** START OF Article **

Leibniz publishes the beginning of his work on differential and integral calculus. He discovers the Fundamental Theorem of Calculus in his own way. Leibniz originates most of the current calculus notation including the integral sign. He portrays an integral as a sum of infinitesimals, a concept rejected by Newton.

 

1687

Newton publishes Principia Mechanica after Edmund Halley convinces Newton to write up his alleged proof that an inverse square force law leads to elliptical orbits. Newton's Laws of Motion and Law of Gravitation lead to the development of theoretical physics itself. This event marks a permanent change in the relationship between human beings and the Universe.

 

1693

Newton has a nervous breakdown after his close companion Fatio De Duillier becomes ill and has to return to Switzerland.

 

1696

Brachistochrone problem solved by Jacob and Johann Bernoulli, an early result in the calculus of variations.

 

1712

Thanks to a campaign waged by Newton, a commission appointed by Royal Society of London President Isaac Newton rules that Leibniz is guilty of plagiarism against Newton in the discovery of calculus. English mathematics and theoretical physics go into decline because those loyal to Newton are hesitant to adopt Leibniz' infinitesimal and his clean, intuitively appealing notation.

 

1736

Leonhard Euler begins the field of topology when he publishes his solution of the Konigsberg Bridge problem.

** END OF Article **

Reproduce the timeline above of mathematical milestones from Leibniz to Euler in full, without altering a single word.

** START OF Given entries **

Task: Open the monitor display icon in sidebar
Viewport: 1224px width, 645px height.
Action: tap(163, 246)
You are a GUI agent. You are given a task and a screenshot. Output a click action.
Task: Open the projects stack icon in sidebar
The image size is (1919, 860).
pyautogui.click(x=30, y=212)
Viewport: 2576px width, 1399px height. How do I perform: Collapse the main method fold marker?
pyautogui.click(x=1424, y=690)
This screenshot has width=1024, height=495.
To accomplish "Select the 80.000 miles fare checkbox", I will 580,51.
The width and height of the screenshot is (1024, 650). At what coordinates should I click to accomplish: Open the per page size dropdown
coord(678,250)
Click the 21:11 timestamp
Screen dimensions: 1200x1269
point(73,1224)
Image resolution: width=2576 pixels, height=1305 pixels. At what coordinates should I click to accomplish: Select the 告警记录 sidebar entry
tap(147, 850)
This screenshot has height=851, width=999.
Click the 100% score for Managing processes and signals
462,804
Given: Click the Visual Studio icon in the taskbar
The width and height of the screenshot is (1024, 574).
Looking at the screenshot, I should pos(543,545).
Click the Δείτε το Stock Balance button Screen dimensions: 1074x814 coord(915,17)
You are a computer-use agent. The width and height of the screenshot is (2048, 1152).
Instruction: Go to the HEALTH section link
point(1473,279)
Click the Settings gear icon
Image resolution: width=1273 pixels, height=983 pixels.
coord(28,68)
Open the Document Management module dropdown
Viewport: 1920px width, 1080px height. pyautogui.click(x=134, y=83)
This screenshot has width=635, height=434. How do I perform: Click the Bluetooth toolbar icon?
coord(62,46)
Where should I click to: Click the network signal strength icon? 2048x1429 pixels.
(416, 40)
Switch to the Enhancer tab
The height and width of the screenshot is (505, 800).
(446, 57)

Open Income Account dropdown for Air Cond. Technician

** END OF Given entries **

**Solution to this task**
Leibniz publishes the beginning of his work on differential and integral calculus. He discovers the Fundamental Theorem of Calculus in his own way. Leibniz originates most of the current calculus notation including the integral sign. He portrays an integral as a sum of infinitesimals, a concept rejected by Newton.

 

1687

Newton publishes Principia Mechanica after Edmund Halley convinces Newton to write up his alleged proof that an inverse square force law leads to elliptical orbits. Newton's Laws of Motion and Law of Gravitation lead to the development of theoretical physics itself. This event marks a permanent change in the relationship between human beings and the Universe.

 

1693

Newton has a nervous breakdown after his close companion Fatio De Duillier becomes ill and has to return to Switzerland.

 

1696

Brachistochrone problem solved by Jacob and Johann Bernoulli, an early result in the calculus of variations.

 

1712

Thanks to a campaign waged by Newton, a commission appointed by Royal Society of London President Isaac Newton rules that Leibniz is guilty of plagiarism against Newton in the discovery of calculus. English mathematics and theoretical physics go into decline because those loyal to Newton are hesitant to adopt Leibniz' infinitesimal and his clean, intuitively appealing notation.

 

1736

Leonhard Euler begins the field of topology when he publishes his solution of the Konigsberg Bridge problem.